TomTom debuts iPhone App amidst competition
Nav N GO made the choice to sell its navigation software at $79.99 and included NAVTEQ maps with a free quarterly map update until December 2010.

Pricing landscape
It seems that the market is still seeking a pricing scheme for these navigation applications on the Apple App store. In the one hand historical, US off-board mobile navigation providers (TeleNav and NIM) have maintained their 9.99$/per month model while in the other hand the new entrants are offering lifetime licenses through on-board applications at very diverse price tags.

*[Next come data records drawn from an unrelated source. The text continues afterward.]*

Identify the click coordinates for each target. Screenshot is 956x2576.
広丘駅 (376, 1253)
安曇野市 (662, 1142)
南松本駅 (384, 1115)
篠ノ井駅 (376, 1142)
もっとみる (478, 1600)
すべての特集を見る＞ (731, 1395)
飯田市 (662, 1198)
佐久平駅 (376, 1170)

The confusion is further increased by time limited “sales”: in North America NAVIGON is currently having a “summer sale” at $69.99 until the end of August and Slovakia-based Sygic is doing the same at $39.99. The situation is pretty much the same in Europe; however, comparing prices is even more difficult because some providers offer only maps for Western Europe (around 20 countries) while others - such as Nav N Go - integrates central and Eastern Europe with 40 countries in their package.